▶ **Work request**
Beneath this line sits some data. Return only its lines from the one holding "You are a GUI agent. The screenshot is 1280×1478." through the one holding "Wholesale (876, 222)", inclusive, exactly, with the images removed.

▶ **Task material**
....................

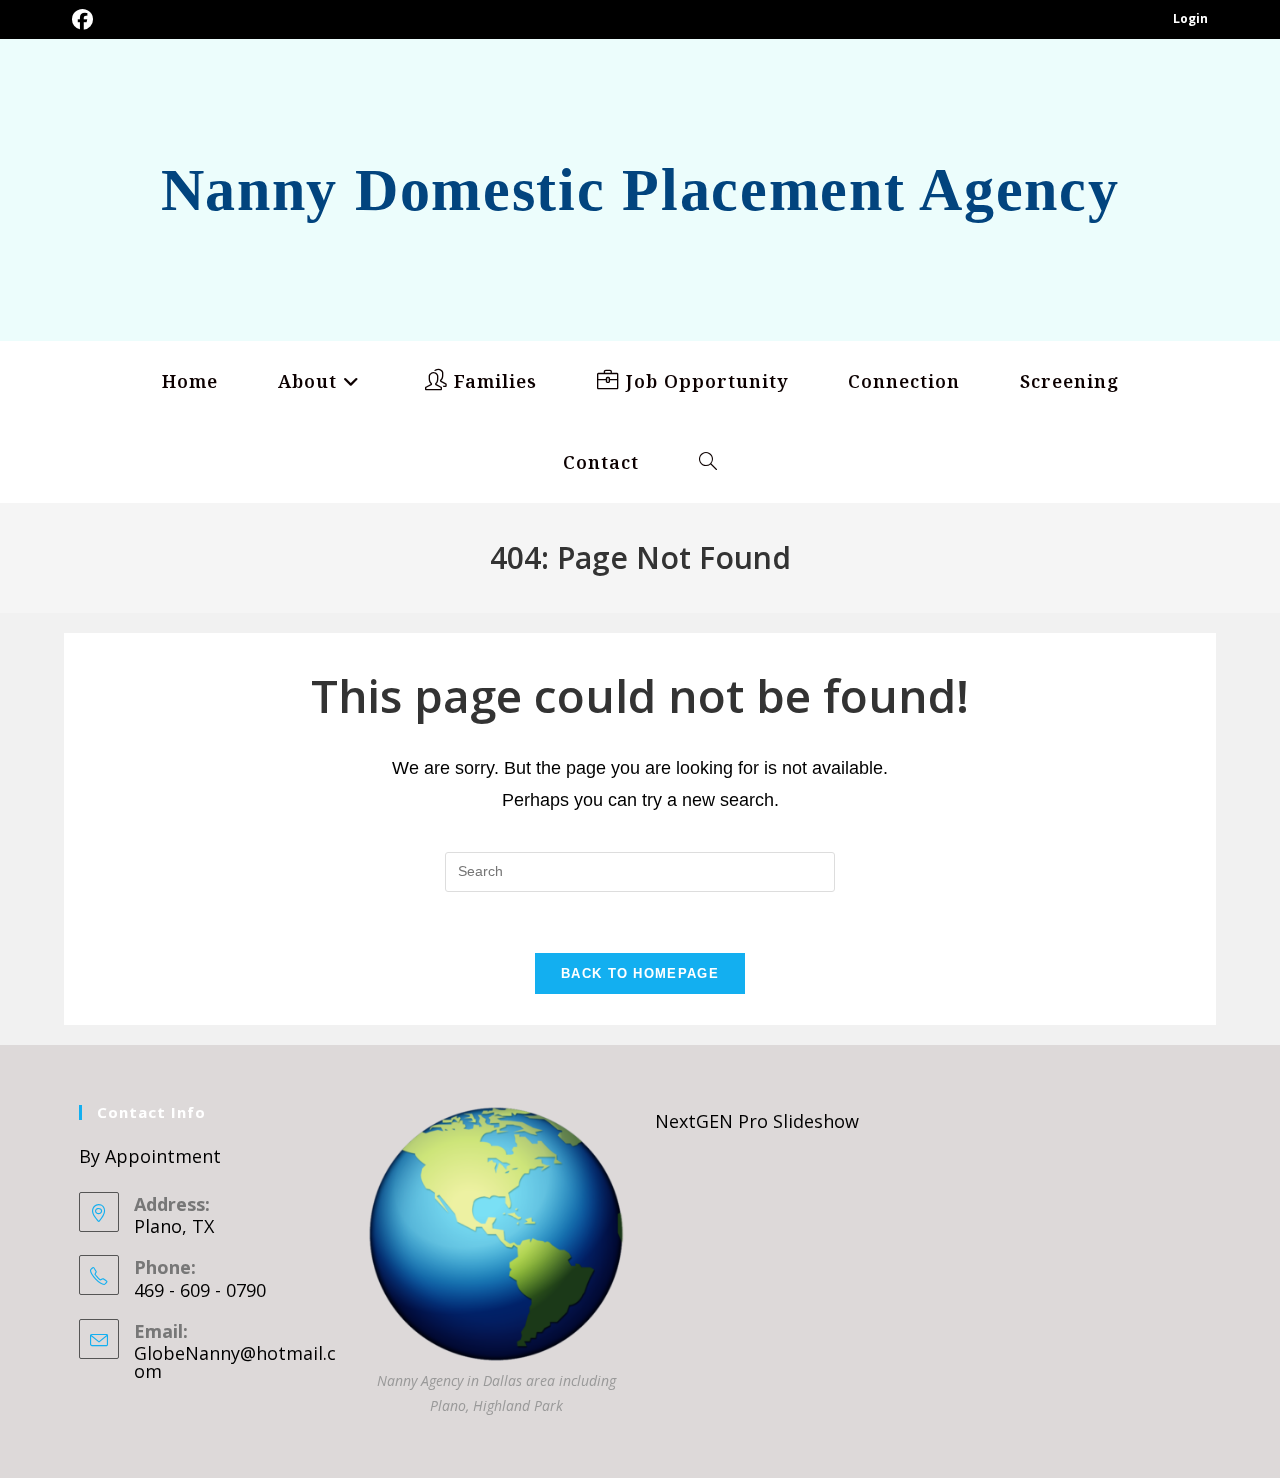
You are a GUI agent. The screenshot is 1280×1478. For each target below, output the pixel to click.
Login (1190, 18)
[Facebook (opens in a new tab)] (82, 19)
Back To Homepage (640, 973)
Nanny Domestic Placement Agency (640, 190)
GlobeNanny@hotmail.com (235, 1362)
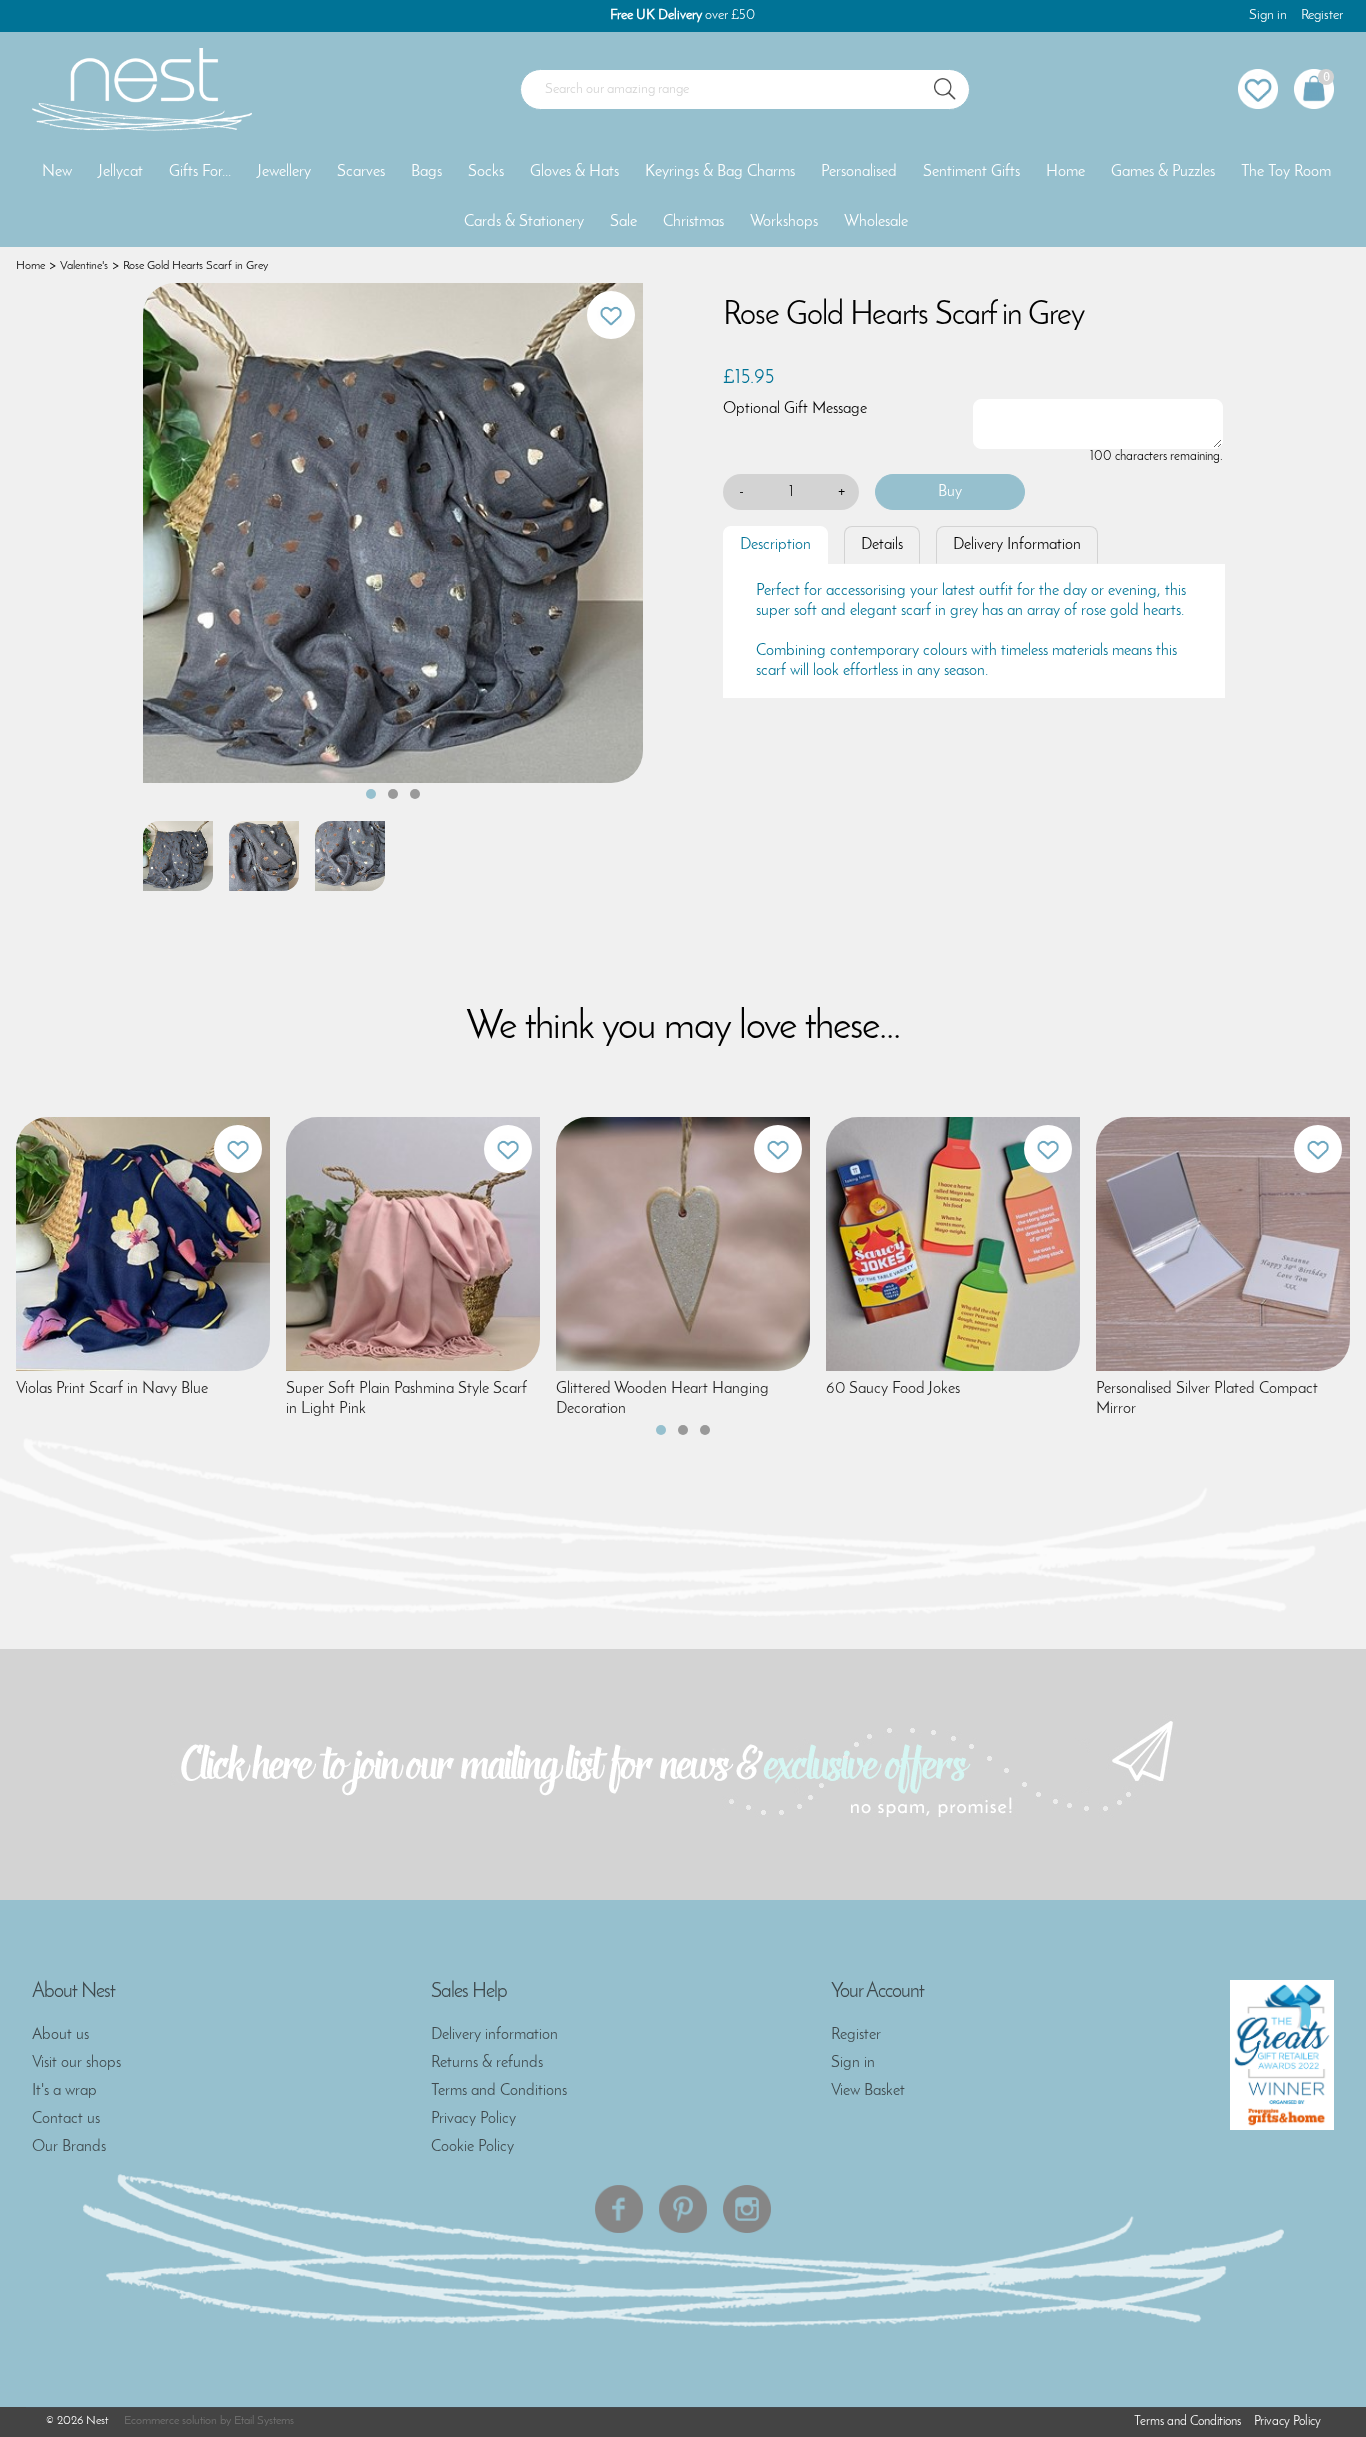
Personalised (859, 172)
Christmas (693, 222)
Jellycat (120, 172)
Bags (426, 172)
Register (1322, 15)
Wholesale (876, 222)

....................

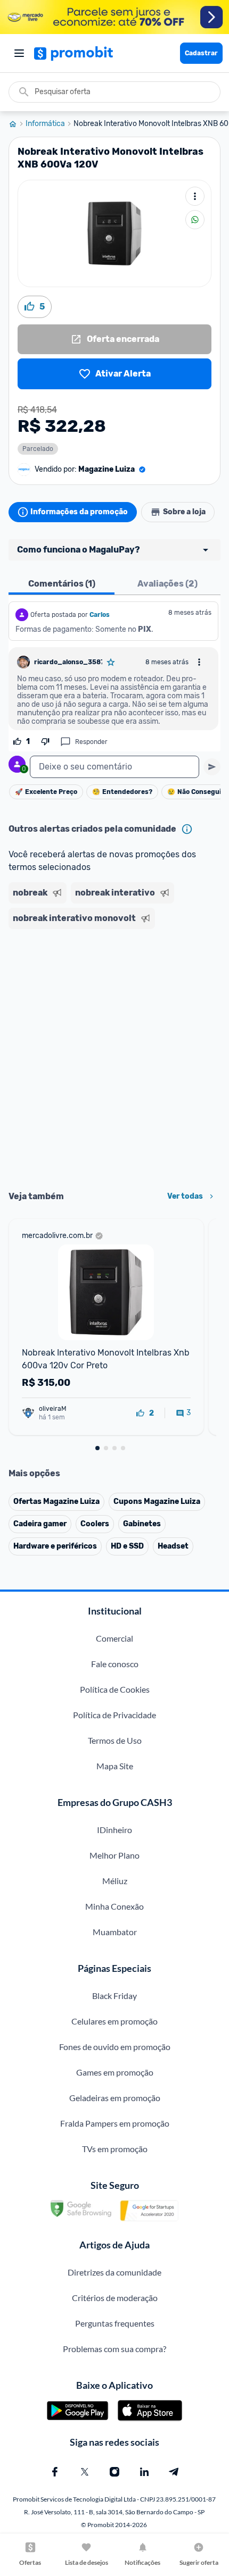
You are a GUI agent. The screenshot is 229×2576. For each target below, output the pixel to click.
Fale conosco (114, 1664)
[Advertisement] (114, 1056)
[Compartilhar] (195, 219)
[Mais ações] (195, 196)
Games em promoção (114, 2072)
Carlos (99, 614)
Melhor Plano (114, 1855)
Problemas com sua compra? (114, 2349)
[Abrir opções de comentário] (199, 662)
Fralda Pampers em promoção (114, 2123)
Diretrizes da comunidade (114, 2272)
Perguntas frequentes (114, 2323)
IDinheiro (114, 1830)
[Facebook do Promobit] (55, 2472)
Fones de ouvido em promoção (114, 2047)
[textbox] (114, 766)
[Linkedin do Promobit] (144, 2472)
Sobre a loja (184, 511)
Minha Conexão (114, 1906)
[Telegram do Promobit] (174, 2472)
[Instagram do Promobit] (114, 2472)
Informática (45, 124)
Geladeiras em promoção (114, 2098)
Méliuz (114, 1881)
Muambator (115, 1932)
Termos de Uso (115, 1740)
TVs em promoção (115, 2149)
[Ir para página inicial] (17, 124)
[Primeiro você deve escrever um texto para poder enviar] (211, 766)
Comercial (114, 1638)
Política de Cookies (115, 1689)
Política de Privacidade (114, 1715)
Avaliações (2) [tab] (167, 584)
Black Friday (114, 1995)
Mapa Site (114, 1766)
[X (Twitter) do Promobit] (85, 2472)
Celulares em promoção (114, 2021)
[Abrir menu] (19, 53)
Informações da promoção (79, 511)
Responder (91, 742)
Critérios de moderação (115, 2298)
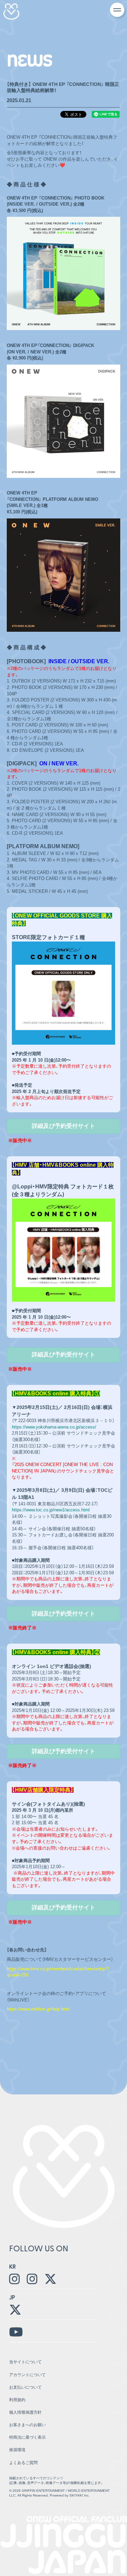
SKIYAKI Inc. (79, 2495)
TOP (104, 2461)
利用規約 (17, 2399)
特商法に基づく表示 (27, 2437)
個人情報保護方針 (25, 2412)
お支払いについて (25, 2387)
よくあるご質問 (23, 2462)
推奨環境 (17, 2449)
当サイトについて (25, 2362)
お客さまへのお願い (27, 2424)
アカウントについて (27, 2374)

....................

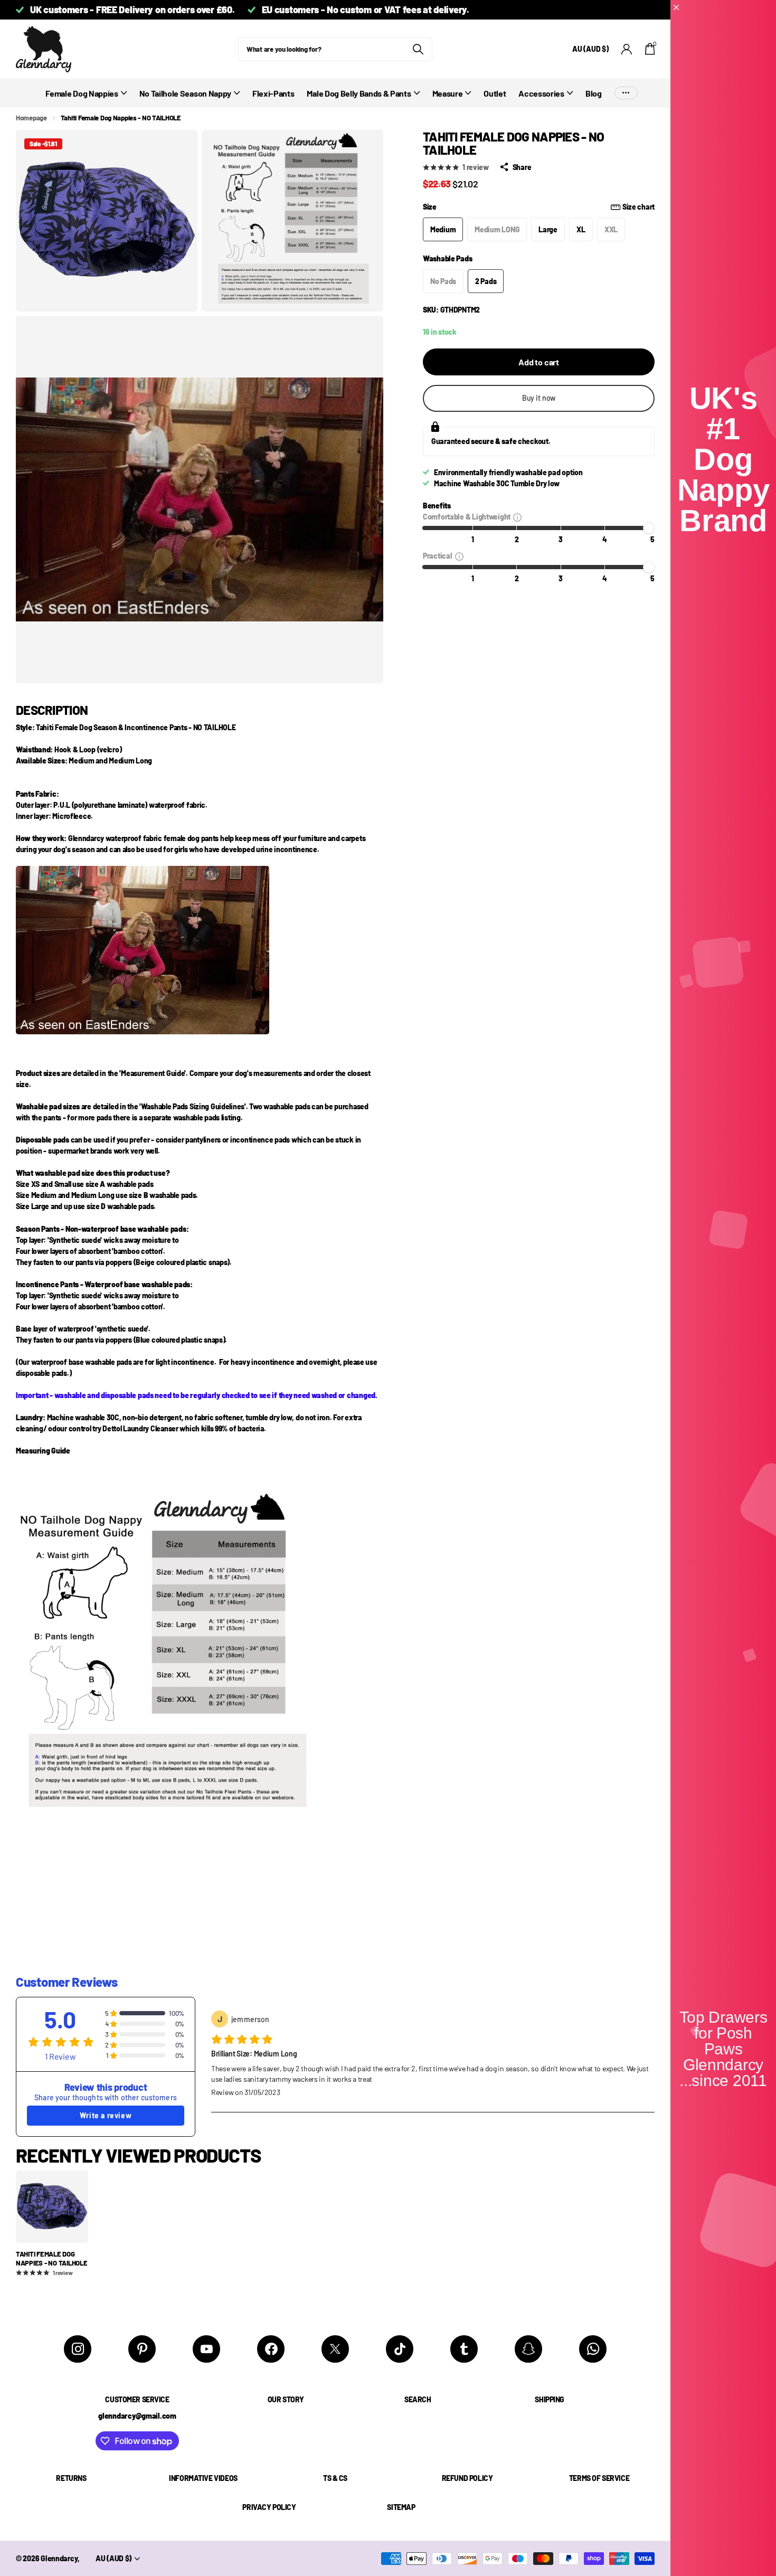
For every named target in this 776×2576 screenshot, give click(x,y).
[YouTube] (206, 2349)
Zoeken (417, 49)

....................

▶ **Response to this task**
You are a GUI agent. The screenshot is 1280×1478. For each target below, output the pixel to click.
Login (1190, 18)
[Facebook (opens in a new tab)] (82, 19)
Back To Homepage (640, 973)
Nanny Domestic Placement Agency (640, 190)
GlobeNanny@hotmail.com (235, 1362)
Personalised (859, 172)
Christmas (693, 222)
Jellycat (120, 172)
Bags (426, 172)
Register (1322, 15)
Wholesale (876, 222)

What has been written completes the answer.